As the urbanization process continues to accelerate, more and more social problems are exposed. The urban road congestion problem caused by the increasing population and the holding amount of private cars is also one of hot problems concerned by society, and particularly the problem of congestion at traffic intersections caused by rush hours on duty and night hours is a problem for people. The solution to this problem cannot be accomplished by relying solely on the force of the government or a certain business. In the modern times, the development of information technology is changing day by day, and there are many cases where information technology is used to solve practical problems in life. Therefore, the intelligent traffic signal lamp control system based on the CPS is provided and established aiming at the problem of traffic intersection road congestion and combining related information technology. As is known, the time length of a signal lamp at a traffic intersection is often fixed, which can cause that vehicles wait in a large number of queues due to unreasonable arrangement of the time length of the signal lamp during rush hour on and off duty, thereby forming road congestion.

Disclosure of Invention

The technical problem is as follows: the invention provides a CPS-based road signal lamp control system for controlling a signal lamp to meet actual requirements, and also provides a CPS-based road signal lamp control method.

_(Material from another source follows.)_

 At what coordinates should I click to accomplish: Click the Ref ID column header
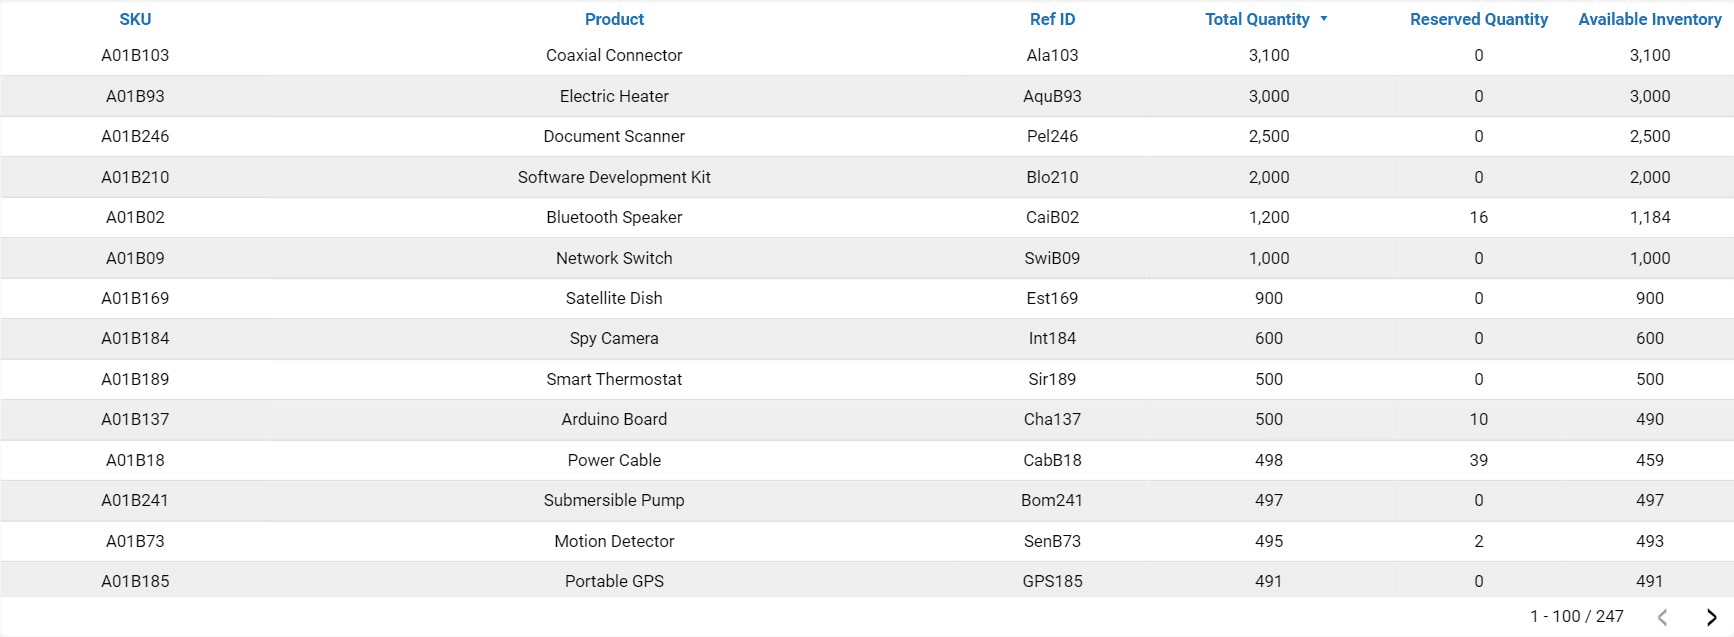[1052, 19]
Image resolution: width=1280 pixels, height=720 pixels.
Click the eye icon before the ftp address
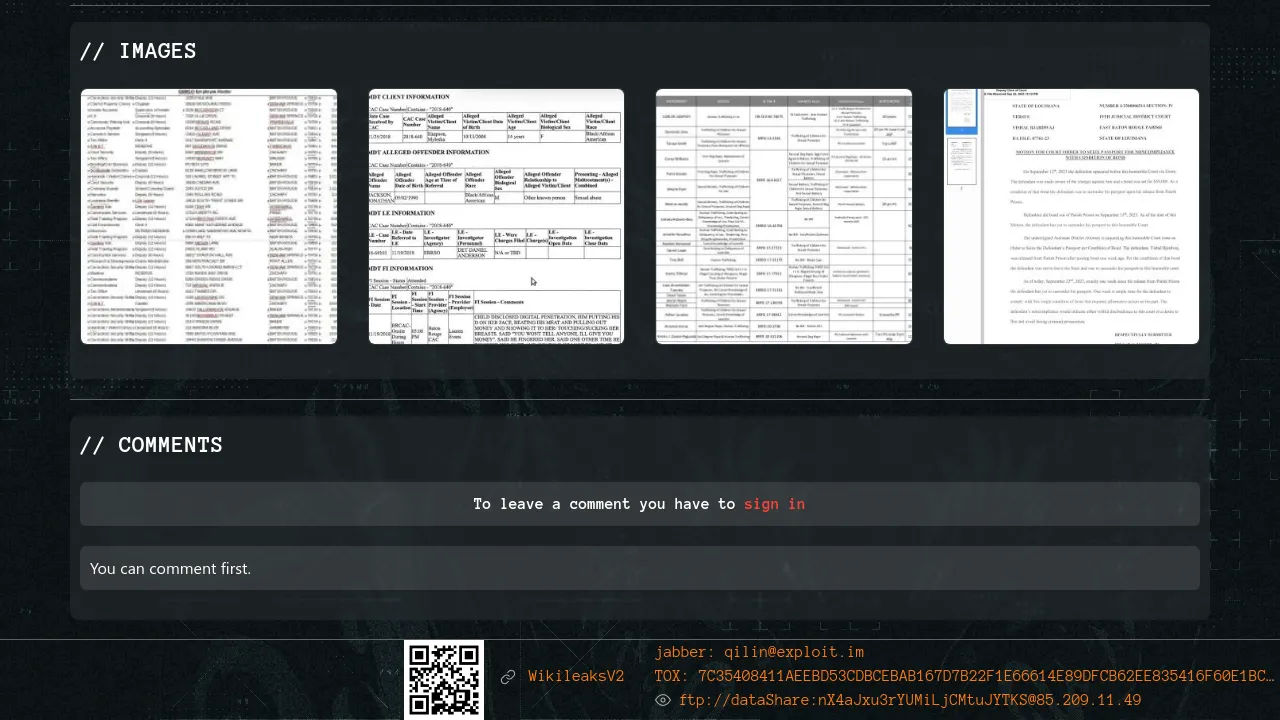[x=662, y=700]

The technical scheme is as follows: the invention discloses a CPS-based road signal lamp control system, which comprises:

a pressure sensor group for detecting the passage of a vehicle;

CPS node equipment connected with the pressure sensor group and used for collecting and sending information;

and the monitoring center is connected with the CPS node equipment and is used for monitoring the passing condition of road vehicles and controlling the signal lamps.

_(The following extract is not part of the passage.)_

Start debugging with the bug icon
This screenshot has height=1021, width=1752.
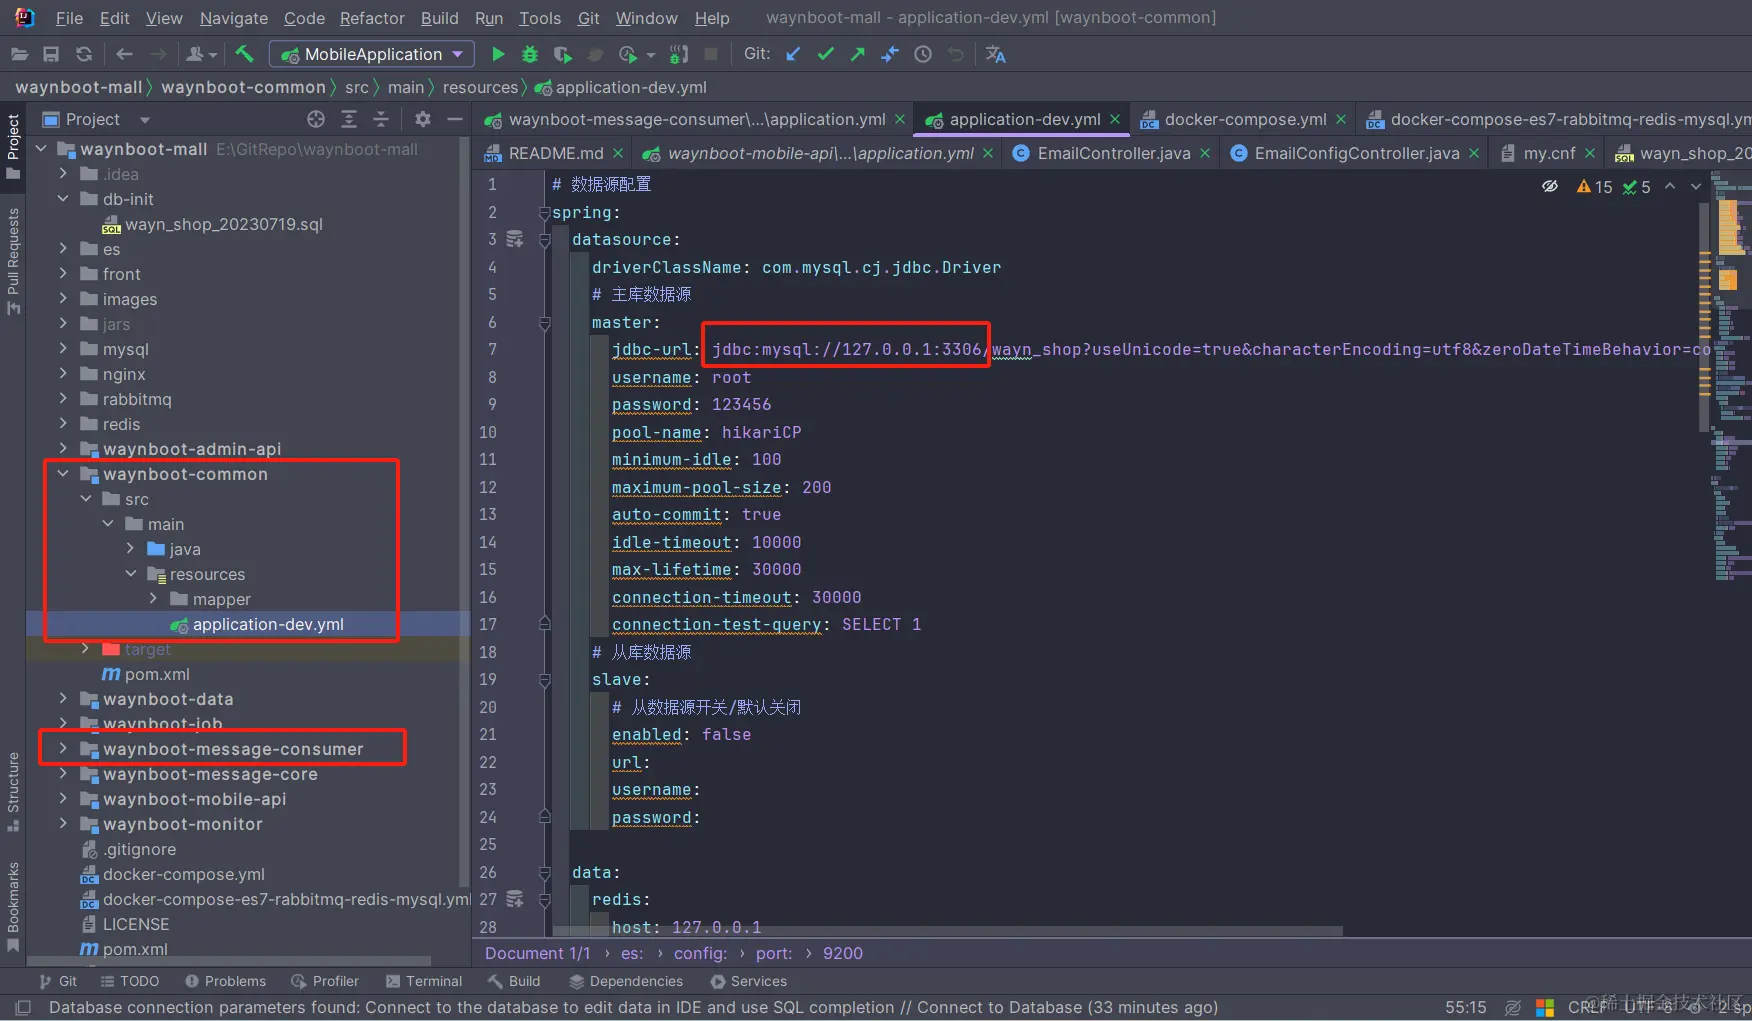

Furthermore, the pressure sensor group is laid at the outflow port and the inflow port of each lane of the crossroad, the crossroad has four driving directions from south to north, from north to south, from west to east and from east to west, each direction is respectively used for detecting the current driving direction to go straight, turn left, turn right and converge the pressure sensor of the traffic flow to form a sensor group, the pressure sensor group is connected with the CPS node equipment, the pressure sensor converts the physical deformation into an electric signal, and the electric signal is transmitted to the CPS node equipment through the serial port by A/D conversion.

Furthermore, the CPS node equipment is composed of a single chip microcomputer with data acquisition, processing and forwarding functions and peripheral equipment thereof, each pressure sensor group corresponds to one CPS node equipment, and the CPS node equipment judges signals transmitted by the pressure sensor groups, determines whether vehicles pass through or not and transmits traffic flow information to the control center.

Further, in the present invention, the CPS node device determines the signal transmitted by the pressure sensor group, and includes the following two aspects:

the CPS node equipment reads data from the pressure sensor every 10ms, and if the read data is 0, no vehicle passes through the CPS node equipment at present; when the read data is not 0, if the obtained data is the same as the previous data, the current vehicle does not completely pass, if the obtained data is not the same as the previous data, the previous vehicle passes, and at the moment, the counter is increased by 1;

and the CPS node device filters the data transmitted by the pressure sensor, ignores the data if the currently read data is not 0 but the numerical value is not in the same order of magnitude as the data generated when the motor vehicle passes, and re-reads the data from the pressure sensor, otherwise, judges that a vehicle passes.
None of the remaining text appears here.